Cuando el cine posa su mirada sobre el drama de escribir, casi siempre se fija en los escritores bloqueados ante el folio en blanco, que son, con diferencia, los seres más trágicos de su especie. El cursor, que parpadea en el desierto de las arenas blancas, es la pesadilla de cualquiera que haya querido juntar dos líneas para desahogar un pensamiento, o explicar sus conclusiones ante un profesor. 

    Sin embargo, sobre los escritores hiperactivos que rellenan folios y folios sin terminar nunca la tarea, el cine ha sido menos pródigo en acercamientos. Jack Torrance escribió cien mil veces "Sin trabajo y sin cerveza Homer pierde la cabeza" allá en el Hotel Overlook, enloquecido por los espíritus, y Michael Douglas, en su desventura de  Jóvenes Prodigiosos, camina por el folio dos mil y pico sin llegar a ninguna conclusión sobre su novela interminable. Lo suyo no es una cuestión de posesión demoníaca, sino la maldición de la segunda novela, que es la que pone a prueba el talento de un escritor.
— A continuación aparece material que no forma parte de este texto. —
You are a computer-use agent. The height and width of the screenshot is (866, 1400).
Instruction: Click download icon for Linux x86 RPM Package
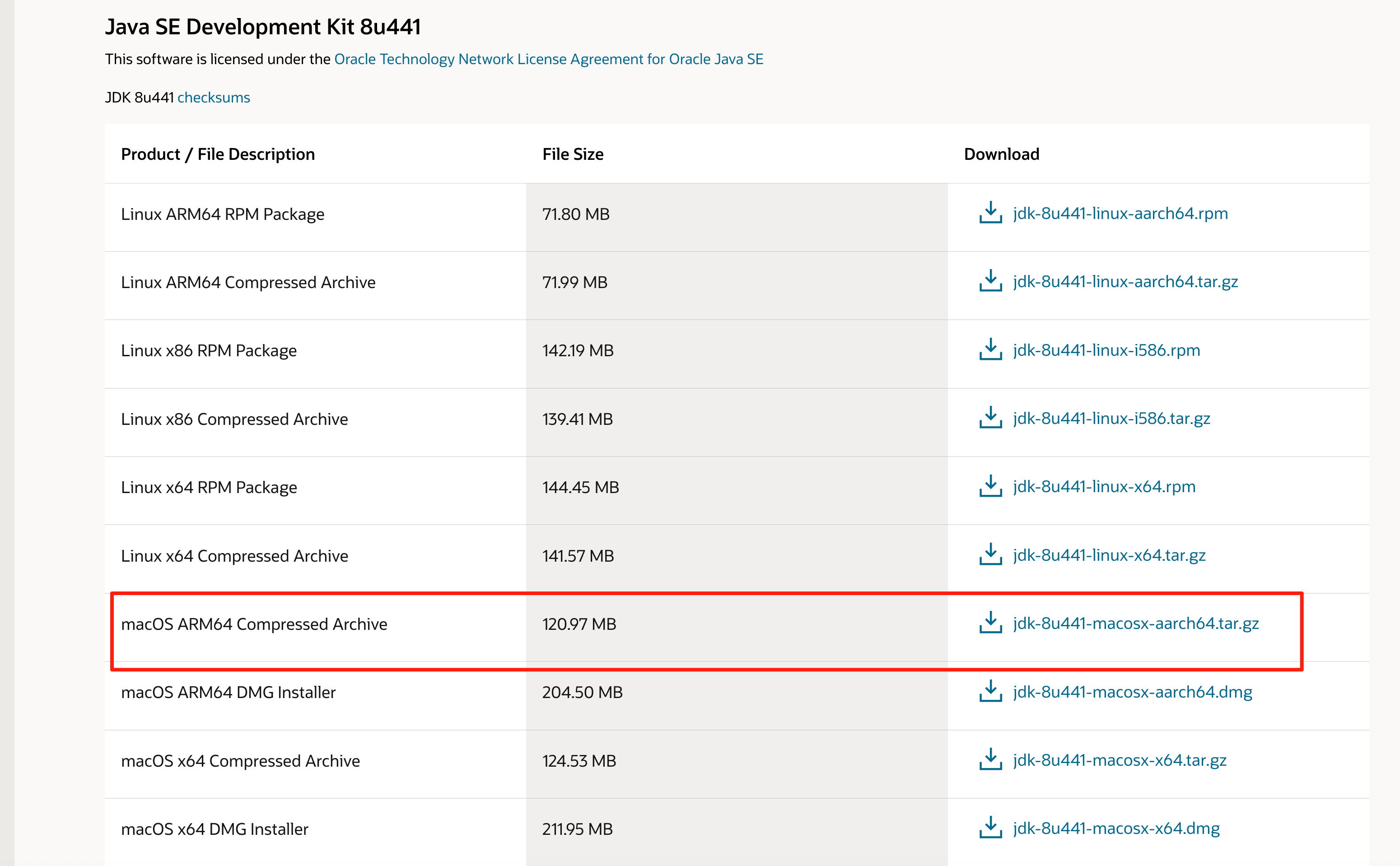click(x=990, y=349)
Alguien dijo una vez que cualquiera puede escribir un gran relato. Uno. Todos tenemos una historia insólita que contar, y hasta la vida más gris y aburrida, si se da con el tono apropiado, si se encuentran las herramientas adecuadas, puede desembocar en una obra maestra de la literatura. Nadie llevó una vida más rutinaria que Fernando Pessoa en Lisboa, y de los pensamientos que extraía caminando de casa al trabajo, y del trabajo a casa, escribió el Libro del Desasosiego. Pero, ay, la segunda novela... O ay, del blog interminable de los logorreicos en internet... Ahí el escritor mediocre patina sin remedio, y sin los asideros autobiográficos de los comienzos, uno ya no sabe a qué ficción agarrarse, y sobreviene la duda y la autoflagelación. Y la escritura eterna e improductiva.

    Y más si uno, como el personaje de Michael Douglas, conoce a otro escritor, joven y prodigioso, que se saca las ficciones como quien se suena los mocos, o se sacude la caspa, con la facilidad insultante de los genios. Entonces Michael Douglas se abandona a la desesperación, y deja de afeitarse, y se pone las ropas confundidas, y hasta sufre ausencias que son como escapatorias de la mala escritura, y ya sólo el batacazo total podrá sacarle de esa pesadilla donde se hunde entre la palabrería hasta quedar enterrado.